317See the curious provision made by the mayor of London at the request of the farriers to get their bills paid. (Riley’s Mem. Lond. 294.)
318English Guilds, 285.
319Hist. MSS. Com. ix. 174.
320Shillingford’s Letters (Camden Soc.) 4.
321Though this body of Twelve appears first in the records in 1344, it is impossible to doubt that it was of earlier origin, in view of the custom of other boroughs. In the same way the notices in 1288, 1301, and later, of the electing jury do not by any means imply that these were its first appearances, and all analogy would point to an opposite conclusion.
322Freeman’s Exeter, 147, 149.
323Mr. Freeman seems to suggest that the Council of Exeter was formed by the habitual summoning of certain members of the Assembly to advise the mayor, and speaks of it as “a committee of the whole body.” (Ibid. p. 152.) It is, however, not yet certainly ascertained whether the evidence bears out this view as regards Exeter.
324The regular list of recorders or law officers begins in 1354. Freeman’s Exeter, 154.
325Freeman’s Exeter, 146-7. English Guilds, 303, 307, 308.
326Both these classes admitted “out-brothers,” probably “foreigners,” who paid half fees.
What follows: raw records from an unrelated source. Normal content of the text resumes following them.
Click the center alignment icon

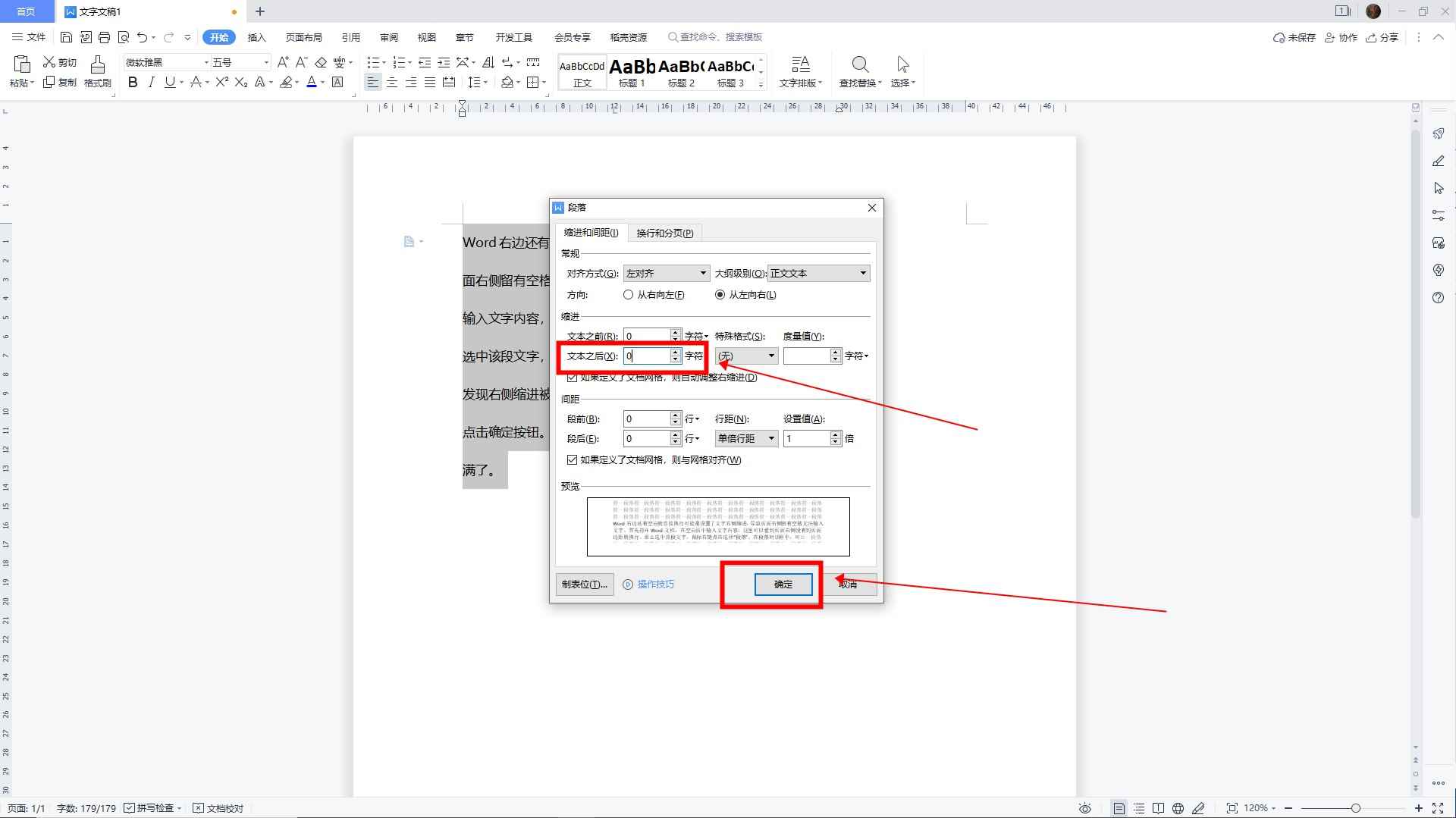[392, 83]

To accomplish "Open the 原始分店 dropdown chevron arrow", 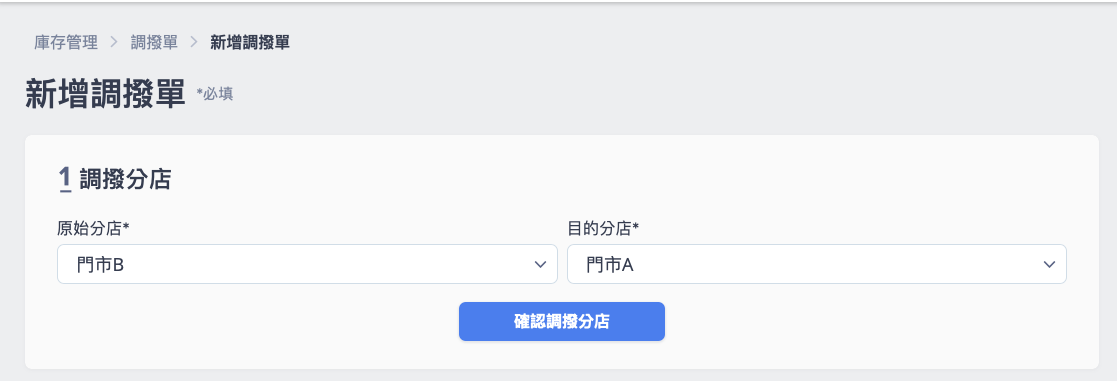I will click(539, 264).
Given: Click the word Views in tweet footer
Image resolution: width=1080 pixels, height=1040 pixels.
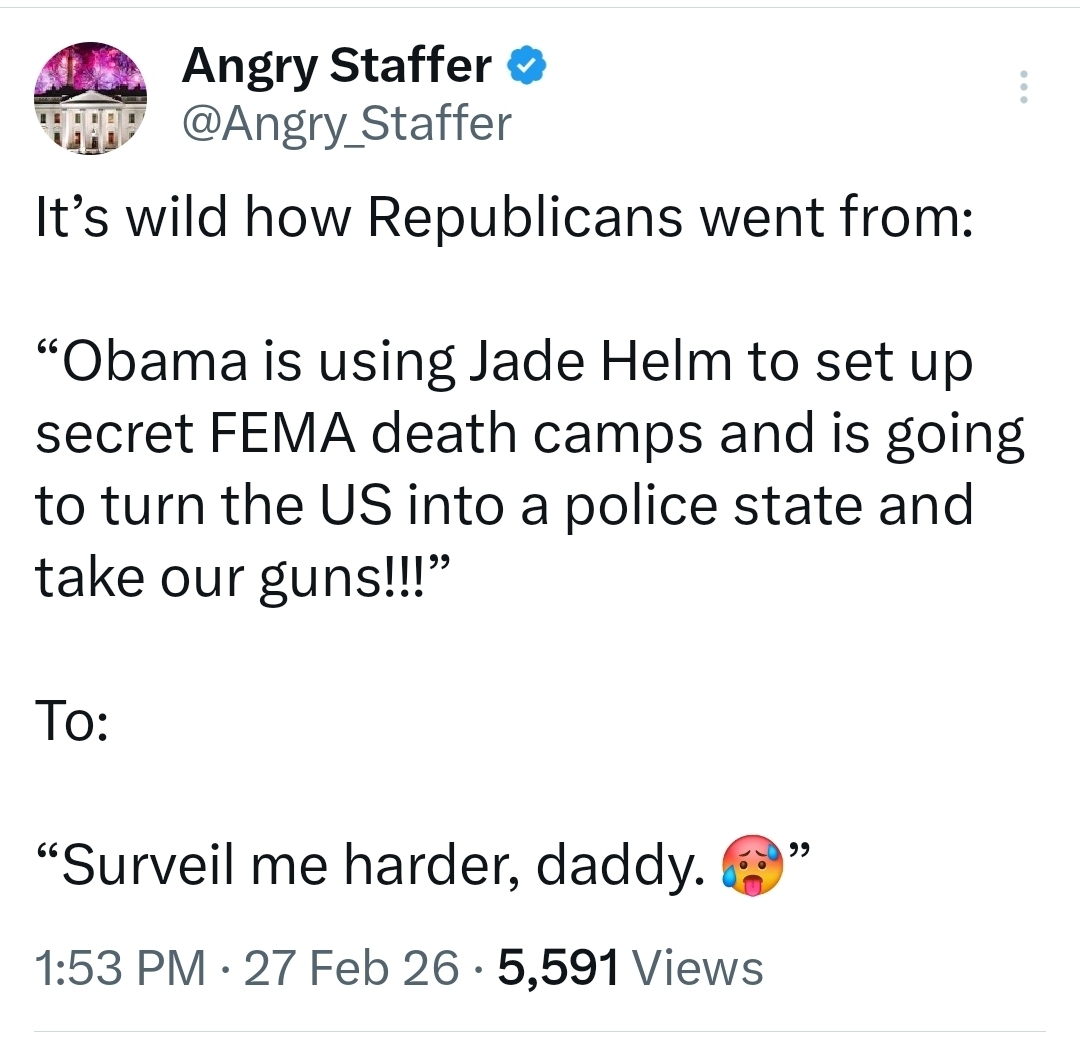Looking at the screenshot, I should [x=699, y=967].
327English Guilds, 313-316.
328Ibid. 318, 324, 327.
329Ibid. 321-2.
330His first charter to the Tailors was in 1461 (Gross i. 124 n. 2); the second in 1466. A different instance occurs in Shrewsbury, when Edward the Fourth gave in 1461 a charter to the Fraternity of the Blessed Trinity making it into the company of the Drapers. (Hibbert’s Influence and Development of English Guilds, 59.)
331English Guilds, 301, 307, 310. Gross i. 124.